§ WORK TASK
Exact duplicates of all entries are needed.

Saved entries
== Segment start ==
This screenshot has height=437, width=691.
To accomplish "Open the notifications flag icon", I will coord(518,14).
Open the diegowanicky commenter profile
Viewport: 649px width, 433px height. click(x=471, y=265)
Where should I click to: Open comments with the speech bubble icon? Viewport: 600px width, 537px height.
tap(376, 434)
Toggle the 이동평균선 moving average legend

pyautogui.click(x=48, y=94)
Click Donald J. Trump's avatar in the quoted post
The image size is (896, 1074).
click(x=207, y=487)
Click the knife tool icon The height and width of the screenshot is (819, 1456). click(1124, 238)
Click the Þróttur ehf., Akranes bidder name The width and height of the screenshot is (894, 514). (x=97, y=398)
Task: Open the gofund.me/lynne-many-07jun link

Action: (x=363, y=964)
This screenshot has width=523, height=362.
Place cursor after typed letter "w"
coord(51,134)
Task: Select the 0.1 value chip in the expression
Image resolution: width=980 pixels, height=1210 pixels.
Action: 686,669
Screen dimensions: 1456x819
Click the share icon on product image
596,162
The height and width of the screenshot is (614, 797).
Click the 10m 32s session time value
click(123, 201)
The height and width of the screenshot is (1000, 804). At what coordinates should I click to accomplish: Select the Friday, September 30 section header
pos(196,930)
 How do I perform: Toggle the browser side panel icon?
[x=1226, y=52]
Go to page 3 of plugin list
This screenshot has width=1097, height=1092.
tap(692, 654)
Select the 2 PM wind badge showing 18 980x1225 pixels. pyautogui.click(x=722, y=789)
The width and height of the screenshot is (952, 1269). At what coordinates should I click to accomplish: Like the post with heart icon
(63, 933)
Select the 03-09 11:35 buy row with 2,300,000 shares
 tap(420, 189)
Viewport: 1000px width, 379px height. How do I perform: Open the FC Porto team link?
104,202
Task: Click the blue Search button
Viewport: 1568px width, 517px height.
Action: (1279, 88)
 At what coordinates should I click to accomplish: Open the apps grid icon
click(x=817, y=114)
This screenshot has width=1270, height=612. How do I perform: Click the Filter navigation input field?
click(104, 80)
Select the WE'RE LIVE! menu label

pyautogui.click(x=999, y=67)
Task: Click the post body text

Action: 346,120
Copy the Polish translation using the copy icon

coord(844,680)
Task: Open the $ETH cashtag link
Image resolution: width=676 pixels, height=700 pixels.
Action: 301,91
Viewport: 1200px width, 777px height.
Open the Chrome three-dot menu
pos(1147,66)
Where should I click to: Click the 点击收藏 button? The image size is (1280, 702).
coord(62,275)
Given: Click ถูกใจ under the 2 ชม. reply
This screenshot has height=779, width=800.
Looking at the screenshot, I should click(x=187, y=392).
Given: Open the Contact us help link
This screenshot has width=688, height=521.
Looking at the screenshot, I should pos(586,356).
== Segment end ==
§ RESPONSE
This screenshot has height=437, width=691.
To accomplish "Open the notifications flag icon", I will coord(518,14).
Open the diegowanicky commenter profile
Viewport: 649px width, 433px height. click(x=471, y=265)
Where should I click to: Open comments with the speech bubble icon? Viewport: 600px width, 537px height.
tap(376, 434)
Toggle the 이동평균선 moving average legend

pyautogui.click(x=48, y=94)
Click Donald J. Trump's avatar in the quoted post
The image size is (896, 1074).
click(x=207, y=487)
Click the knife tool icon The height and width of the screenshot is (819, 1456). click(1124, 238)
Click the Þróttur ehf., Akranes bidder name The width and height of the screenshot is (894, 514). (x=97, y=398)
Task: Open the gofund.me/lynne-many-07jun link

Action: (x=363, y=964)
This screenshot has width=523, height=362.
Place cursor after typed letter "w"
coord(51,134)
Task: Select the 0.1 value chip in the expression
Image resolution: width=980 pixels, height=1210 pixels.
Action: 686,669
Screen dimensions: 1456x819
Click the share icon on product image
596,162
The height and width of the screenshot is (614, 797).
Click the 10m 32s session time value
click(123, 201)
The height and width of the screenshot is (1000, 804). At what coordinates should I click to accomplish: Select the Friday, September 30 section header
pos(196,930)
 How do I perform: Toggle the browser side panel icon?
[x=1226, y=52]
Go to page 3 of plugin list
This screenshot has width=1097, height=1092.
tap(692, 654)
Select the 2 PM wind badge showing 18 980x1225 pixels. pyautogui.click(x=722, y=789)
The width and height of the screenshot is (952, 1269). At what coordinates should I click to accomplish: Like the post with heart icon
(63, 933)
Select the 03-09 11:35 buy row with 2,300,000 shares
 tap(420, 189)
Viewport: 1000px width, 379px height. How do I perform: Open the FC Porto team link?
104,202
Task: Click the blue Search button
Viewport: 1568px width, 517px height.
Action: (1279, 88)
 At what coordinates should I click to accomplish: Open the apps grid icon
click(x=817, y=114)
This screenshot has width=1270, height=612. How do I perform: Click the Filter navigation input field?
click(104, 80)
Select the WE'RE LIVE! menu label

pyautogui.click(x=999, y=67)
Task: Click the post body text

Action: 346,120
Copy the Polish translation using the copy icon

coord(844,680)
Task: Open the $ETH cashtag link
Image resolution: width=676 pixels, height=700 pixels.
Action: 301,91
Viewport: 1200px width, 777px height.
Open the Chrome three-dot menu
pos(1147,66)
Where should I click to: Click the 点击收藏 button? The image size is (1280, 702).
coord(62,275)
Given: Click ถูกใจ under the 2 ชม. reply
This screenshot has height=779, width=800.
Looking at the screenshot, I should click(x=187, y=392).
Given: Open the Contact us help link
This screenshot has width=688, height=521.
Looking at the screenshot, I should pos(586,356).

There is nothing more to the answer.